In “17 Tips for Patient Engagement in 2017,” a recent article by the Patient Empowerment Network, advocates are highlighted who tell their own stories as patients. Jennifer Ahlstrom, a myeloma patient who founded several myeloma-focused initiatives says, “Don’t be afraid to speak up. Patients who ask their doctor questions, ask for explanations and treatment rationales, get better outcomes.” Marie Ennis-O’Connor, a breast-cancer survivor and Stanford Medicine X e-Patient scholar agrees: “Becoming an empowered patient means taking personal responsibility for your health. You engage with health care providers and systems in ways that are proactive, rather than reactive. You take positive steps in the direction of the care that is right for you.”
Questions You Should Ask
Based on recommendations from the CDC, here is a short list of questions to ask your health care provider to help avoid antibiotic resistance:
- Is my infection viral or bacterial?
- Antibiotics are not effective in treating viral illnesses.
- How do you know this is the correct antibiotic for my infection?
- Providers often order cultures to identify which antibiotic is best.
- What are possible side effects of taking antibiotics?
- All medications have side effects, and C. diff infection is a common and serious side effect of antibiotic use.
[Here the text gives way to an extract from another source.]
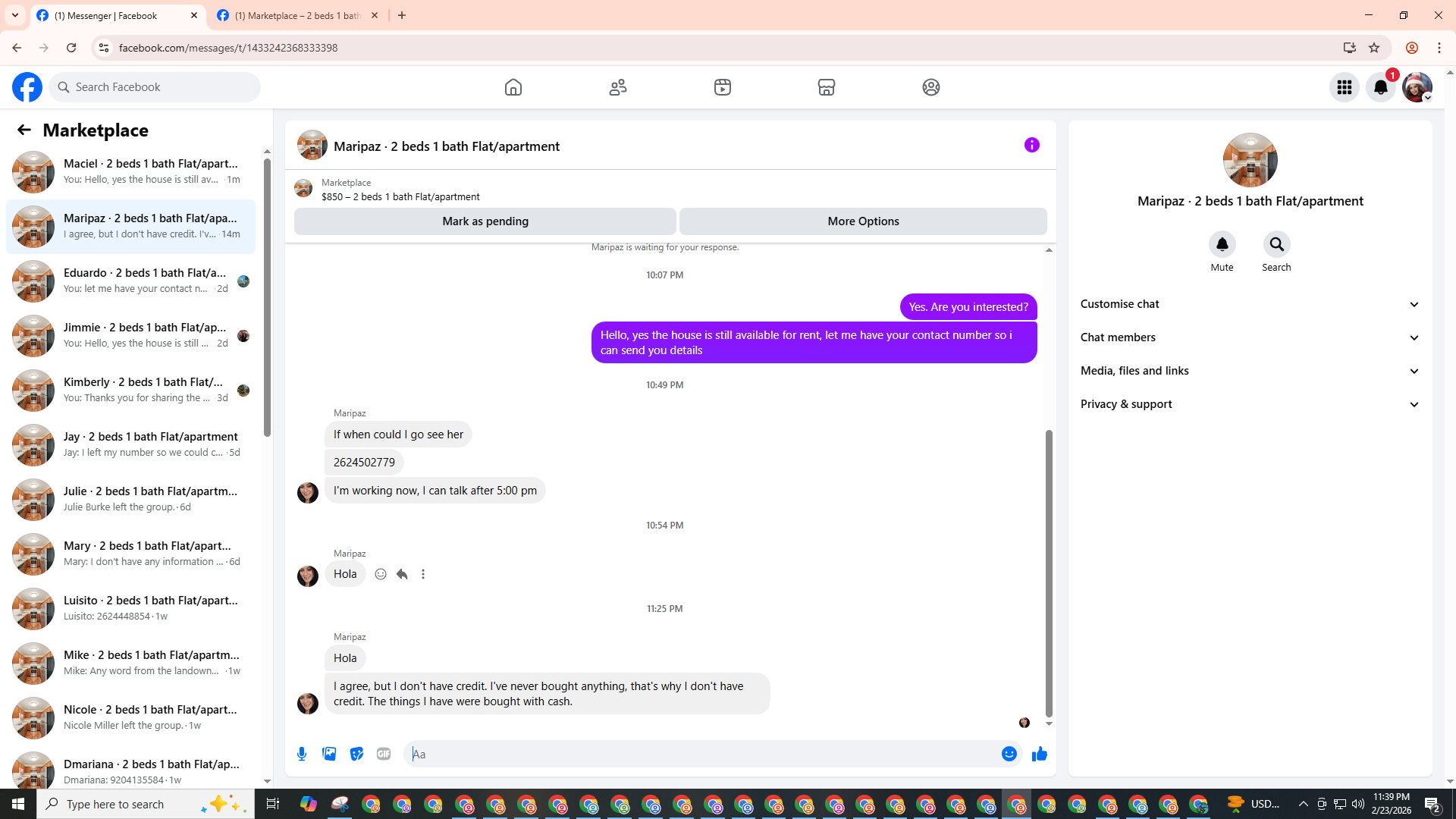The width and height of the screenshot is (1456, 819).
Task: Click the chat messages scrollbar
Action: [x=1049, y=573]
- How often and when should I take my antibiotics?
- Taking antibiotics exactly as prescribed is essential to preventing resistant organisms from developing.
- What are the dangers of using leftover antibiotics without a physician’s approval?
- Using leftover antibiotics contributes to the growth of resistant bacteria, among other hazards.
As the U.S. Food and Drug Administration emphasizes, there are some basic principles you should keep in mind when it comes to using antibiotics:
- Don’t ask a health care provider for an antibiotic to treat a virus.
- If you think you have a virus and are prescribed an antibiotic, question the need.
- If an antibiotic is prescribed, complete the full course of the drug and don’t skip doses.
- Don’t save antibiotics to use later.
- Don’t take antibiotics—or any medications—that have been prescribed for someone else.
- Always talk with your health care professional about all aspects of your care.
One of the most important things you can do to better care for your health is to empower yourself as a patient. This includes educating yourself on issues such as antibiotic resistance and proper use and then discussing your needs with your health care provider. It’s not only your right to ask—it’s also your responsibility as an equal partner.